**本文**
---*---
32歳で10年ほど連れ添ったパートナーと離婚して、勇気を出して海外の大学院進学を決意した。全体で2年間あるプログラムの内一年半が修了して、今は日本に一時帰国している。

一時帰国している間のスケジュールは忙しい。大学時代からの友達との楽しいお茶に、お互い会社を辞めた同期との進捗共有、お世話になった先輩との飲み会、などなど。東京には会うべき人がたくさんいる。
それでも、たくさんの人と会う中で、自分はひとりぼっちだと感じざるを得ない。

多くの友達は結婚して、素敵な夫婦生活を営んでいる。不動産を買ってリノべや趣味を充実させているカップルもいるし、愛猫にデレデレのカップルもいるし、子供が生まれてれ忙しくも幸せな毎日を過ごしているカップルもいる。

未婚の男友達は私と同じ一人身だけど、30代半ばというのは男性陣を焦らせる年齢ではないようだ。遊び相手には困っていなそうな余裕を醸し出していたり、兄弟が既に子持ちの場合「もう俺は自由にできるから」などというのを良く聞く。ラグジュアリーな温泉旅館に行ったり、大型バイクを買ったり、独身貴族とは君らのことだね!と頭の中だけで言う。

はたまた私は海外で大学院生活中。日本では住所不定で、離婚後誰とお付き合いしているでもなく、定職もなく、そんな根無草のような状態が、無性に情けなく寂しくなることがある。
会うべき人がたくさんいる東京、その東京が私の孤独センサーをさらに研ぎ澄ます。

私の実家は東北の雪深い街で、両親はそこで元気に暮らしている。実家は帰れば落ち着くし、豊かな自然と美味しいご飯はそこにいるだけで私を満たしてくれる。

不便な田舎の暮らしは、定年後の父と母の結束を強めているようにも感じる。夏になったらこの野菜の種を埋めようとか、今夜は積雪20センチだから明日の朝は雪かきだね、とか。田舎暮らしというのはそれだけで、色々とやることがあるのだ。
---*---
**提供データ**
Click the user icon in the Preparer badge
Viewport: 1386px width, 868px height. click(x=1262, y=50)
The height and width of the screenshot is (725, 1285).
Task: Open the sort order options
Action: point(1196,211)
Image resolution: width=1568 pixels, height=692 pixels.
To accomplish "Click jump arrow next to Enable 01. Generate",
---*---
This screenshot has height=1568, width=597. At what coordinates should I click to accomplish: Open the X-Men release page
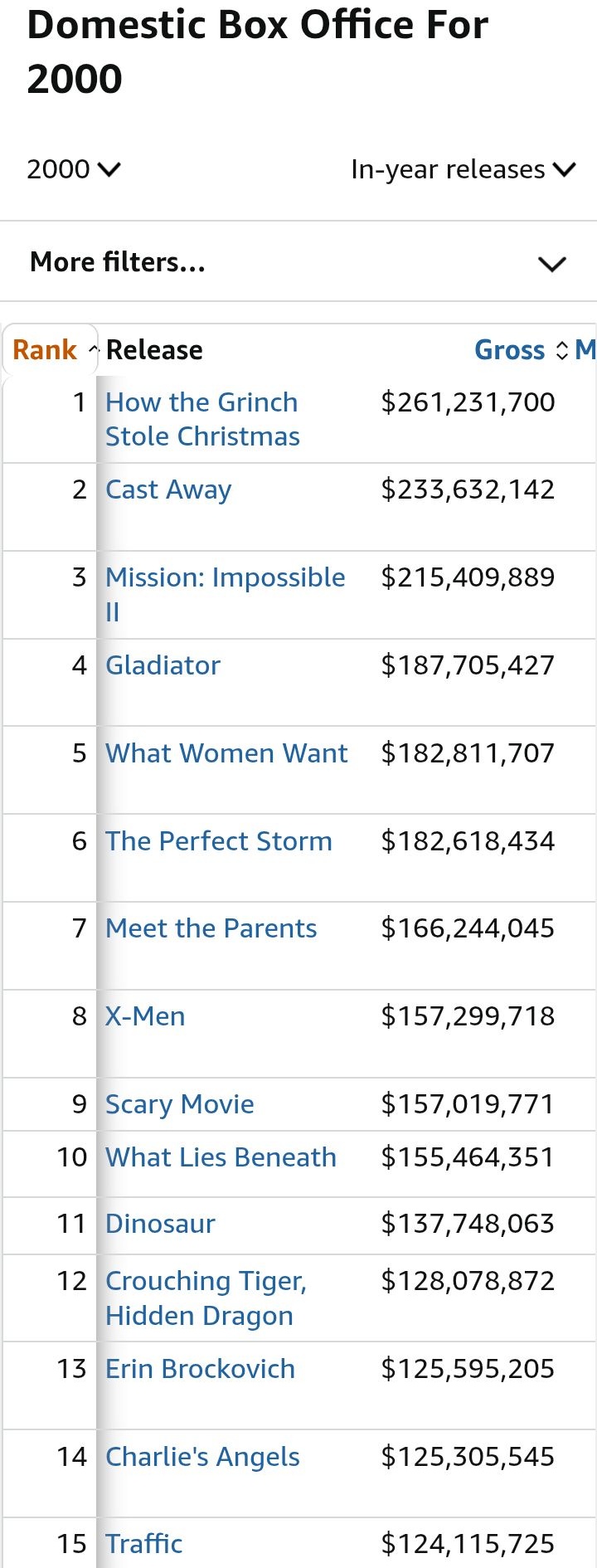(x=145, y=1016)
---*---
**課題 1**
次の記述(a)〜(c)が本文の内容と一致するかどうかを、それぞれ「はい」か「いいえ」で答えよ。判断の根拠となる本文の語句もそのまま引用すること。(a) 筆者は32歳で離婚した。(b) 筆者が通う大学院のプログラムは全体で3年間である。(c) 筆者の実家は九州にある。
**課題 2**
本文で、一時帰国中の予定として筆者が会う相手として挙げられている人をすべて書き出せ。
エントリは本文の内容とは関係がない。

**正答 1**
(a) はい:「32歳で10年ほど連れ添ったパートナーと離婚して」
(b) いいえ:「全体で2年間あるプログラム」
(c) いいえ:「私の実家は東北の雪深い街で」

**正答 2**
大学時代からの友達
お互い会社を辞めた同期
お世話になった先輩